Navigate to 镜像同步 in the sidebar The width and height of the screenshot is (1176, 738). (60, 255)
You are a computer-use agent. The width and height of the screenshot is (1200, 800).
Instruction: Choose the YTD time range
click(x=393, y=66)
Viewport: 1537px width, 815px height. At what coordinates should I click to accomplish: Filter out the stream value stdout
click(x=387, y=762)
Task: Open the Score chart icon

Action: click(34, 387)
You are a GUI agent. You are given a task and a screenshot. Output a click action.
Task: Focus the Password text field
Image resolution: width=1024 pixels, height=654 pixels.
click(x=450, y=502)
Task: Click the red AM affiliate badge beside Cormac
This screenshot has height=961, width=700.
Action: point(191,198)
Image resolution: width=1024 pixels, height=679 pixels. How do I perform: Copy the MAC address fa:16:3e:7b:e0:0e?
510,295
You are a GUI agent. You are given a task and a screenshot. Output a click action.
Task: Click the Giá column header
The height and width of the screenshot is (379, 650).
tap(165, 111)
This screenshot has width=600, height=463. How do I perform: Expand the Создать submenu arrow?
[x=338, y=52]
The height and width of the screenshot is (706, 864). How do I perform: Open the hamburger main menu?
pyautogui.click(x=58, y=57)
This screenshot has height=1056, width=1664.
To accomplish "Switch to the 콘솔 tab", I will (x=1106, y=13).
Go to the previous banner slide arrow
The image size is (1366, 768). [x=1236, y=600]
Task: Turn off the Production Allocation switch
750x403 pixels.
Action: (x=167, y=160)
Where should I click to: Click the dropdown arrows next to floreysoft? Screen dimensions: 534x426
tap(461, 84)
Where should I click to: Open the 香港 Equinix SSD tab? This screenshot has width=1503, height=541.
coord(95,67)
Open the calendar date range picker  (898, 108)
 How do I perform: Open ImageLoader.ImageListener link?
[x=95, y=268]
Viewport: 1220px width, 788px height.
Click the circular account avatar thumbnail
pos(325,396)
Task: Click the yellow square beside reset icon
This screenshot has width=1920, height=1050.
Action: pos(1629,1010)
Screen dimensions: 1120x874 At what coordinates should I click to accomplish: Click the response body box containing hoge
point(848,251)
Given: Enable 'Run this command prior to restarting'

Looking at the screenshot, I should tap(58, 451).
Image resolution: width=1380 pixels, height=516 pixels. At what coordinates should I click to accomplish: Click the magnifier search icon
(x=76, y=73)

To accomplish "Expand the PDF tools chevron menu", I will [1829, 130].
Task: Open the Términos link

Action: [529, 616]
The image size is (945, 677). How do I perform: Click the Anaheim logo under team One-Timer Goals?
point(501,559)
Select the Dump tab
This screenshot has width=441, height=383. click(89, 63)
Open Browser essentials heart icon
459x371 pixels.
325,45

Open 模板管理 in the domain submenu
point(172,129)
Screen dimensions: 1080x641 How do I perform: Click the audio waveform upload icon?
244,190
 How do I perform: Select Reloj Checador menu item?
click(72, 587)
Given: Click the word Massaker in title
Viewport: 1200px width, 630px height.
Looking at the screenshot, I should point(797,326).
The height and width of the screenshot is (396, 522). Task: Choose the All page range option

::::::::::

== About this task ==
Retype every entry exactly.

== Task response ==
Navigate to 镜像同步 in the sidebar The width and height of the screenshot is (1176, 738). (60, 255)
You are a computer-use agent. The width and height of the screenshot is (1200, 800).
Instruction: Choose the YTD time range
click(x=393, y=66)
Viewport: 1537px width, 815px height. At what coordinates should I click to accomplish: Filter out the stream value stdout
click(x=387, y=762)
Task: Open the Score chart icon

Action: click(34, 387)
You are a GUI agent. You are given a task and a screenshot. Output a click action.
Task: Focus the Password text field
Image resolution: width=1024 pixels, height=654 pixels.
click(x=450, y=502)
Task: Click the red AM affiliate badge beside Cormac
This screenshot has height=961, width=700.
Action: point(191,198)
Image resolution: width=1024 pixels, height=679 pixels. How do I perform: Copy the MAC address fa:16:3e:7b:e0:0e?
510,295
You are a GUI agent. You are given a task and a screenshot. Output a click action.
Task: Click the Giá column header
The height and width of the screenshot is (379, 650).
tap(165, 111)
This screenshot has width=600, height=463. How do I perform: Expand the Создать submenu arrow?
[x=338, y=52]
The height and width of the screenshot is (706, 864). How do I perform: Open the hamburger main menu?
pyautogui.click(x=58, y=57)
This screenshot has height=1056, width=1664.
To accomplish "Switch to the 콘솔 tab", I will (x=1106, y=13).
Go to the previous banner slide arrow
The image size is (1366, 768). [x=1236, y=600]
Task: Turn off the Production Allocation switch
750x403 pixels.
Action: (x=167, y=160)
Where should I click to: Click the dropdown arrows next to floreysoft? Screen dimensions: 534x426
tap(461, 84)
Where should I click to: Open the 香港 Equinix SSD tab? This screenshot has width=1503, height=541.
coord(95,67)
Open the calendar date range picker  (898, 108)
 How do I perform: Open ImageLoader.ImageListener link?
[x=95, y=268]
Viewport: 1220px width, 788px height.
Click the circular account avatar thumbnail
pos(325,396)
Task: Click the yellow square beside reset icon
This screenshot has width=1920, height=1050.
Action: pos(1629,1010)
Screen dimensions: 1120x874 At what coordinates should I click to accomplish: Click the response body box containing hoge
point(848,251)
Given: Enable 'Run this command prior to restarting'

Looking at the screenshot, I should tap(58, 451).
Image resolution: width=1380 pixels, height=516 pixels. At what coordinates should I click to accomplish: Click the magnifier search icon
(x=76, y=73)

To accomplish "Expand the PDF tools chevron menu", I will [1829, 130].
Task: Open the Términos link

Action: [529, 616]
The image size is (945, 677). How do I perform: Click the Anaheim logo under team One-Timer Goals?
point(501,559)
Select the Dump tab
This screenshot has width=441, height=383. click(89, 63)
Open Browser essentials heart icon
459x371 pixels.
325,45

Open 模板管理 in the domain submenu
point(172,129)
Screen dimensions: 1080x641 How do I perform: Click the audio waveform upload icon?
244,190
 How do I perform: Select Reloj Checador menu item?
click(72, 587)
Given: Click the word Massaker in title
Viewport: 1200px width, 630px height.
Looking at the screenshot, I should point(797,326).
The height and width of the screenshot is (396, 522). Task: Choose the All page range option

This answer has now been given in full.